Remember that transitioning from waterfall to agile is a lengthy process, but in the end it improves your relationships with project stakeholders, including clients, as the work becomes more collaborative.

What was or is your biggest challenge with transitioning to agile?

Resistance to Change As with anything new, the inertia of established routine is the biggest hurdle. People develop certain habits and practices around their way of work.


3 Answers

What we did:

  1. Explained to management that a plan (which intends to predict the future) is simply fluff, vapor, a list of assumptions without a factual basis.

  2. Planned a list of sprints. Wrote a burndown chart. Forgot to put in summary estimates.

  3. Started executing on the list of sprints.

After the first two or three, management started to realize that the "plan" was just a burndown list, with no "dates", "risks", "assumptions" or anything like a traditional waterfall project plan.

At this point, of course, it's too late. We've already completed one sprint and are most of the way through the second. The horse is out of the barn. The bell was already rung.

So management demands some stuff.

  1. The total budget. We said "Add up the sprints that are important to you. Just draw a random line, anywhere you're happy. That's your budget." No one likes this, because it's too much control. "How can you justify that?" they asked. "Easy. We build in priority order until you cancel the project."

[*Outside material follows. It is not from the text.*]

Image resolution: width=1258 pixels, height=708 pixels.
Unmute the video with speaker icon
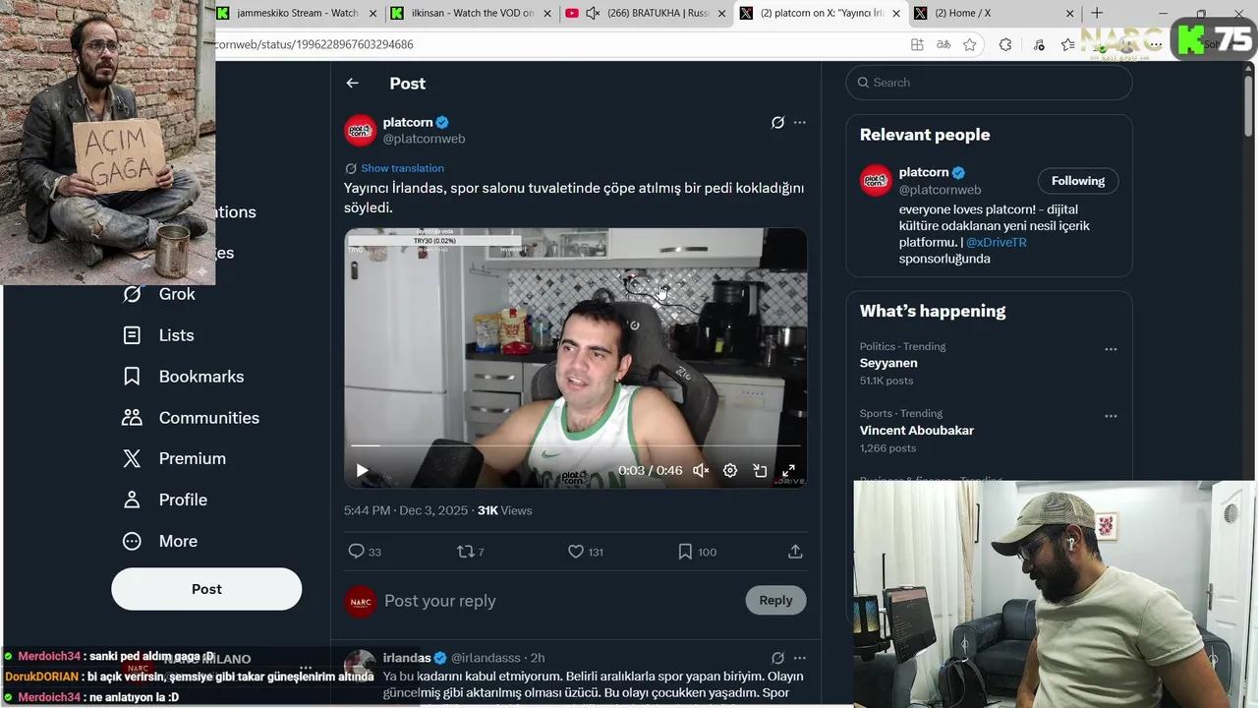pyautogui.click(x=701, y=471)
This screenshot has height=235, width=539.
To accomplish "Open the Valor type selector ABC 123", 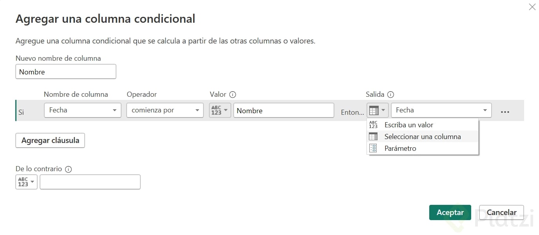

    What we did have to add was a tentative duration for each sprints. Ours are of variable size: 2 to 4 weeks. A list of 10 sprints was about 26 weeks -- 6 months. After that, we stopped putting down numbers.

  2. The list of "assumptions". We just refused this. "Write your own". They couldn't think of any on their own. That was that.

  3. The list of "risks". Again, we asked what scared them. If they were bothered by something, then perhaps they should change the priority in the burndown to address that.

  4. A due date. We turned this around and asked them to prioritize the burndown around dates and budgets and risks that were important to them. We didn't much care what order -- it's their call as managers.

After two more sprints, they stopped making "waterfall" requests and started prioritizing and managing the burndown.

Interestingly, they never asked about scope creep. Managers who ask "how do you control scope?" are actively rejecting incremental development. They're trying not to get it.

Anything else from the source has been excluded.